遺留分に関する民法の特例について理解していないまま事業承継をすると、後から思わぬトラブルに発展する可能性があります。今後、自分の子供や他社の役員・社員などへの事業承継を予定しているのであれば、必ず確認しておきましょう。

ここでは、事業承継における遺留分の制度について詳しくご紹介します。

事業承継における遺留分とは

遺産相続の際には、法律で定められた相続人が法律で定められた相続分に従って資産を受け継ぎます。しかし、ここに遺言や贈与が関連してくると、法律で定められた相続人へと十分に資産が受け継がれなくなる場合が生じてしまうことも。

例えば、遺言に「1人の子供に遺産を全て受け継がせる」という旨が記載された遺書があると、その他の子供は遺産を受け継げなくなってしまいます。このような場合に、他の子供が主張できるものが「遺留分」です。

遺留分とは、法律で定められた一定の範囲の相続人に対して認められる遺産の最低限の取得分のことです。遺書に特定の人物へ全ての遺産を引き継ぐ旨が記載されていても、最低限の遺産を取得する権利を得られます。

事業継承においては、後継者となる子供に株式を集中して承継させることで事業継承を成立させます。そのため、遺留分によって自社株式が分散してしまい、経営に支障をきたすことがあるのです。

平成28年4月に改正された経営承継円滑化法の「遺留分に関する民法の特例」は、このような問題を解決できるものとなっています。

遺留分に関する民法の特例とは

遺留分に関する民法の特例では、現在の経営者が推定する相続人全員の合意を得られた場合、経営者から後継者へと受け継がれた自社株式を遺留分の算定から除外したり、評価額を固定したりできます。具体的に、どのようなメリットがあるのかみていきましょう。

除外合意

遺留分を決める際には、遺留分算定基礎財産を計算する必要があります。除外合意は、遺留分算定基礎財産から後継者が受け継いだ株式を除外する合意です。

つまり、遺留分を決めるときに自社株式を計算に含めなくなるため、後継者以外の人物が自社株式を受け継ぐ主張ができなくなります。自社株式の分散を防げるため、事業承継後の経営の円滑化に繫がるでしょう。

固定合意

遺留分算定基礎財産に自社株式を算入する際、固定合意の時点での評価額で固定します。それにより、自社株式が後継者へと受け継がれてから評価額が上昇したとしても、遺留分の額が変わりません。

そのため、後継者が自社株式を相続する際に、想定していなかった遺留分の主張を受けずに済むのです。

親族以外でも利用できる

改正前は、「遺留分に関する民法の特例」の除外合意や固定合意を利用する条件として、現在の経営者が相続人として推定している人物が後継者である必要がありました。

つまり、親族外の事業承継において除外合意や固定合意などを利用することができなかったのです。
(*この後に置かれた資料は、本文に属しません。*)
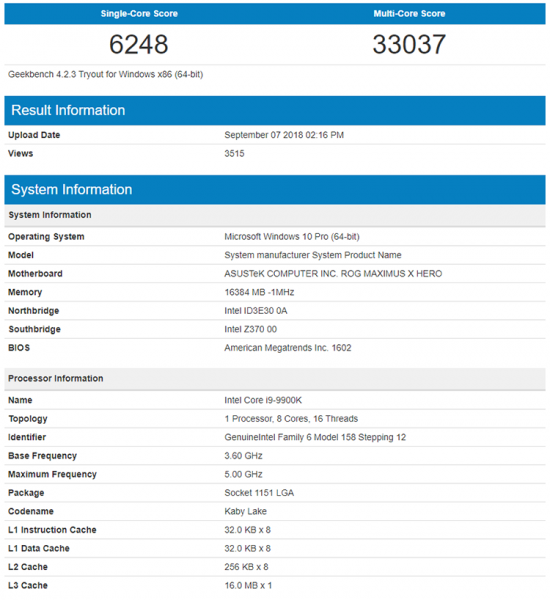This screenshot has width=550, height=600.
Task: Select the Base Frequency value 3.60 GHz
Action: click(x=243, y=456)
改正後は、現在の経営者が推定する相続人全員と後継者の合意を得られた場合に限り、親族外の事業承継でも「遺留分に関する民法の特例」を利用できるようになりました。

そのため、親族内に後継者として相応しい人物がいない場合、親族外事業継承を検討しやすくなったと言えるでしょう。

遺留分に関する民法の特例の注意点

遺留分に関する民法の特例は、推定相続人の合意なしに遺留分算定基礎財産から自社株式を除去したり評価額を固定したりできるものではありません。

除外合意や固定合意のために推定相続人全員の合意が必要なため、トラブルに発展してしまうと合意を得られなくなり、事業承継後の経営に支障をきたす恐れがあります。

後継者以外の法定相続人が遺留分を主張したということは、相続について十分な話し合いができていなかったということです。

家族関係が崩れてしまうことにも繫がりかねないため、自社株式を後継者へと受け継がせる理由や事業承継の仕組みなどを家族に伝えておくようにしましょう。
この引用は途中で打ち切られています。